"G U B U K K I T A"

Gubuk Untuk Sekedar Berbagi...

Jumat, April 03, 2009

Belajar Nulis


Dangdut Musik Kampungan?

Ndeso, Kampungan, Nggilani, Narsis merupakan ungkapan keresahan Habibi setiap kali Rohim memutar lagu kesukaannya dangdut. Tak pelak tanpa menghiraukan orang-orang yang tidak suka atau meresahkan kecintaannya terhadap gendre musik yang beraroma melayu, ia pun semakin asyik ketika ketipung-ketipung mulai mengalun dengan keras. Ayo goyang asyik, sesekali menegaskan bahwa dangdut jadi the favorit of music.

Dangdut merupakan salah satu gendre musik Indonesia yang beraroma melayu, kemunculan musik dangdut memang tidak lepas dari melayu (1940-an). Sesuai perkembangan jaman musik melayupun tidak stagnan, selalu dinamis sesuai dengan konteks masyarakat yang berkembang. Evolusi musik dangdut tidak lepas dari masuknya unsur-unsur khas (tabla/gendang) dari india dan aroma arab (cengkok dan harmonisasi). Perubahan kondisi politik Indonesia menyebabkan masuknya jenis musik lain yang berenergi dan menggunakan alat musik elektrik. Dengan kondisi itu, dangdutpun mulai menyesuaikan diri bahkan jenis musik yang paling mudah dilantunkan dari syair apapun.

Danggut merupakan ungkapan sinisme dari orang yang tidak suka dengan ciri khas dari musik yang berkembang pesat di indonesia pada tahun 70-an. Penyebutan dangdut berasal dari suara tabla atau gendang (Ndang-Ndut) yang menjadikan dangdut semakin menjelma dalam masyarakat.

Dalam perkembangan musik dangdut tidak terlepas dari musik melayu yang menjadi akar dari musik ini. Masuknya ragam musik dari luar justru mampu membangkitkan semangat dan dangdut menjadi lebih enak untuk dinikmati oleh masyarakat Indonesia. Tahun 70-an menjadi masa keemasan bagi dunia musik dangdut indonesia, adalah roma irama menjadi motor bagi perkembangan musik dangdut dengan soneta grup. Ia mampu membius masyarakat dari segala status sosial, bahkan dangdut jadi musik favorit bagi masyarakat asia. Peran Roma semakin nyata dengan predikat raja dangdut yang dilontarkan oleh fans dangdut mania. Di sisi lain regenerasi pelantun dangdut tidak pernah mengalami stagnasi, dari masa ke masa dangdut mempesona dengan lantunan yang khas (jengkok).
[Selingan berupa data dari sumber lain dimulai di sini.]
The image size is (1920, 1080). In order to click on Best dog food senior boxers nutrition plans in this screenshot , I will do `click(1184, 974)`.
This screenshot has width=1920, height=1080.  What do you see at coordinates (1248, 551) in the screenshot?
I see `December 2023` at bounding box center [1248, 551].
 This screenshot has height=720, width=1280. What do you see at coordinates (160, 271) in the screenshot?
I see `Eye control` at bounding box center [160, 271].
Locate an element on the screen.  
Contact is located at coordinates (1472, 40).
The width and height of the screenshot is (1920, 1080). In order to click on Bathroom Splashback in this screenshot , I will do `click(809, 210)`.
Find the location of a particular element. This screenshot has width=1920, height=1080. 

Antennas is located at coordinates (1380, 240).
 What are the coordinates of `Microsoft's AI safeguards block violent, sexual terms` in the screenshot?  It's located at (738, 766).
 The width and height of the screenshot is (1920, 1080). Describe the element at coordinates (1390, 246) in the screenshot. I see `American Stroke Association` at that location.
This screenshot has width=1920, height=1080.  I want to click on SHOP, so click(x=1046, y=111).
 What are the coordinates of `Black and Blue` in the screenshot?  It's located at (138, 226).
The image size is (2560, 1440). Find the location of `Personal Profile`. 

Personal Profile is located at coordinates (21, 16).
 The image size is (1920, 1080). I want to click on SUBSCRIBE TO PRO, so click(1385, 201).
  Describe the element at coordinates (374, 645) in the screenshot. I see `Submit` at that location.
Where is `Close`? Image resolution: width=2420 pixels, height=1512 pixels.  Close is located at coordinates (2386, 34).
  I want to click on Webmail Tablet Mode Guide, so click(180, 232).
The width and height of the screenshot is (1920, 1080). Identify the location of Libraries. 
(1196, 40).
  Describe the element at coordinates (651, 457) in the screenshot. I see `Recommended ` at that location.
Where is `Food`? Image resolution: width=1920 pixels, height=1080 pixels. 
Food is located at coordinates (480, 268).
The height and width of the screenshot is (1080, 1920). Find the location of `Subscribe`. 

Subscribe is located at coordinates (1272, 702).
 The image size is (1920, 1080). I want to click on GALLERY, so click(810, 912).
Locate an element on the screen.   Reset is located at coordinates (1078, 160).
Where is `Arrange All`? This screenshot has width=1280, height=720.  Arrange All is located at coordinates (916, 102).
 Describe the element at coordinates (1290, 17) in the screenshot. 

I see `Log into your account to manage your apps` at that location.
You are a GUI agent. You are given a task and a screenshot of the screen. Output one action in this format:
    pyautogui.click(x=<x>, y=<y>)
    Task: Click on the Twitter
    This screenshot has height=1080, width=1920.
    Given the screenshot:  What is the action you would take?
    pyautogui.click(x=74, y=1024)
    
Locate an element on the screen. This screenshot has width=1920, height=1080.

Di awal perkembangan, dangdut mengisi masyarakat bawah (pekerja kasar). Mereka melepas kepenatan hidup dengan mendengarkan musik hingga menggerakkan seluruh badan (joget) mengikuti dentakan kendang dan indahnya suara seruling. Hampir disetiap pelosok masyarakat menggemari musik yang merupakan asli Indonesia. Di era 90-an musik dangdut mengalami perubahan, dari format musik dan produktifitas pencipta lagu dangdut. Masyarakat pun mulai mendiskriditkan musik yang menjadi idola bagi bangsa melayu. Stigmatisasi penggemar dangdut kampungan, ndeso pun mulai dirasakan. Disamping itu, dalam setiap pentas dangdut tidak lepas dari perilaku anarkis para penikmat dangdut.

Akan tetapi stigma tersebut mulai dikikis dengan berbagai cara termasuk media televisi berlomba-lomba memformat musik dangdut dalam berbagai fariasi, dari show, kompetisi hingga format eliminasi. Semua dilakukan demi mengembalikan citra musik dangdut yang pernah jaya dimasa lalu. Bukti bahwa musik ini menjadi favorit dan tidak akan hilang dari hati penggemar dan menghapus stigma bahwa dangdut musik kampungan. Jadi patutkah kita membunuh kreatifitas, ekspresi seseorang dengan mengatakan bahwa musik A, B atau C kampungan, tidak up to date, atau apapun stigma tersebut. Indonesia merupakan bangsa yang berbudaya dan memiliki nilai seni tinggi, sehingga tidak menerima bentuk diskriminasi apapun. So, bangsa yang besar adalah yang apresiatif terhadap kreatifitas bangsanya. Apapun pilihan seni kita, seperti ungkapan Slank " tong kosong nyaring bunyinya...., kalau suka ikutlah bernyanyi, jangan ngelarang-larang, jangan banyak komentar apalagi menghina......". Bukan Begitu?